start PROVIDED PASSAGE

# Talking to the 921



## Wackford (Jan 16, 2005)

First of all, I've been a 921 beta tester for two weeks (thanks CostCo). Aside from an occasional sticky/slow remote com problem, I love it.

Now for the question:
Has anyone tried to communicate to the 921 through the ports? My observation of the posters in here, is we all seem to be "early adopters" A.K.A "geeks". Someone out there has to have a USB sniffer of some kind.


----------



## SimpleSimon (Jan 15, 2004)

USB doesn't work - not enabled from the host side.

If it ever does work, it's likely to be keyboard only.

No idea why they haven't done it - I'm told it works fine in the 721, and that level of the code is likely still the same (or close enough) between the two boxes.


----------



## boylehome (Jul 16, 2004)

SimpleSimon said:



> No idea why they haven't done it - I'm told it works fine in the 721, and that level of the code is likely still the same (or close enough) between the two boxes.


My theory is that the reason the ports don't work are for the same reason the expansion ports on other receiver models don't work and haven't worked for years. "FUTURE use." To E*, future use = NEVER.


----------



## BobMurdoch (Apr 24, 2002)

Probably for those combination Keyboard/remote control keyboards that get shown at trade shows but then are never produced. I am SO sick of using a remote to enter in search info.


----------



## invaliduser88 (Apr 23, 2002)

Yes, cool features that were originally developed for the box, but then were disabled for "business" reasons.


----------



## RobbyG (Dec 28, 2004)

The problem is....E* didn't "create" this machine itself. It's actually an off the shelf VIA motherboard (http://www.viaembedded.com/designwin/productDetail.jsp?categorys=12&company=78), running Linux, with some tuner cards made by who knows etc...etc... So the fact is, that they just picked a motherboard that they could get cheap enough, that would "work". The firewire, usb, extra pci slots were not the plan of E*, they just happend to also be on the board they choose.

My 2 cents...


----------



## paulcdavis (Jan 22, 2004)

RobbyG said:


> The problem is....E* didn't "create" this machine itself. It's actually an off the shelf VIA motherboard (http://www.viaembedded.com/designwin/productDetail.jsp?categorys=12&company=78), running Linux, with some tuner cards made by who knows etc...etc... So the fact is, that they just picked a motherboard that they could get cheap enough, that would "work". The firewire, usb, extra pci slots were not the plan of E*, they just happend to also be on the board they choose.

end PROVIDED PASSAGE
start GIVEN ENTRIES

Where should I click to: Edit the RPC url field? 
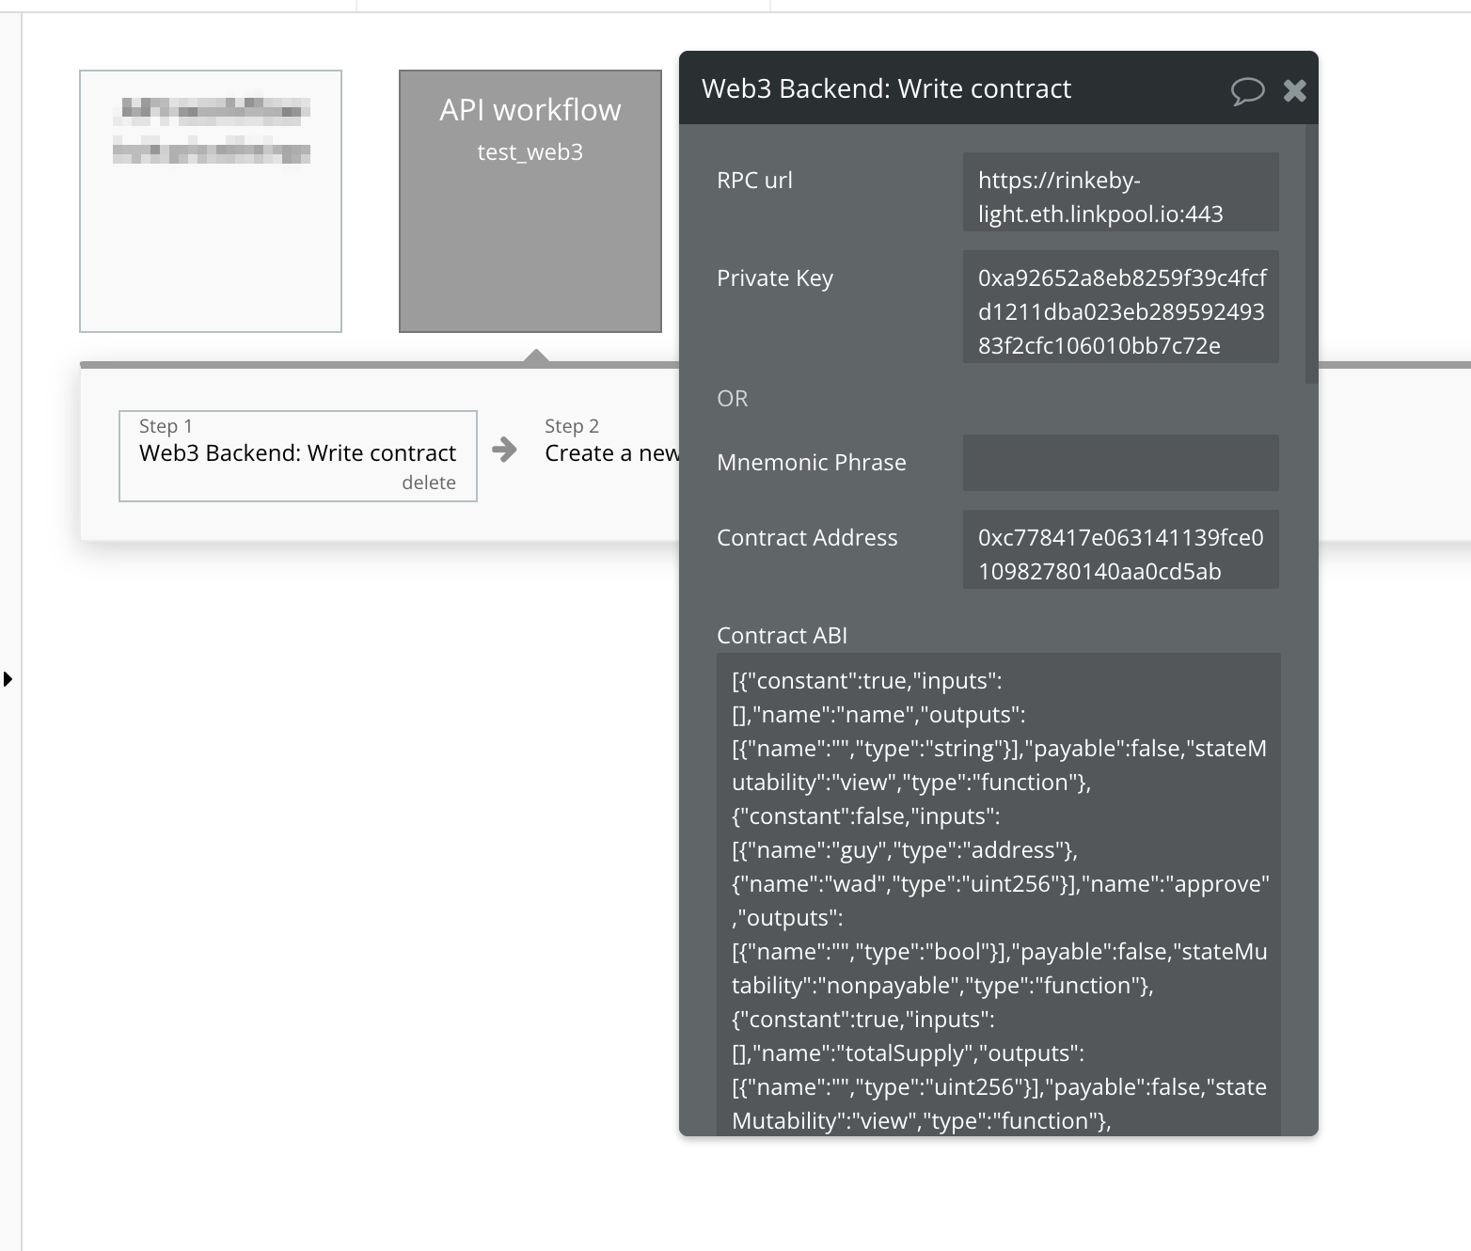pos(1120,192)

end GIVEN ENTRIES
start GIVEN ENTRIES

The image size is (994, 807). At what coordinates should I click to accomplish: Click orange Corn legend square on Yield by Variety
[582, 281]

end GIVEN ENTRIES

## WHAT THIS TASK INVOLVES
In the forum thread about the 921 receiver, what operating system is the off-the-shelf VIA motherboard said to run?

## SOLUTION FOR THIS EXERCISE
Linux.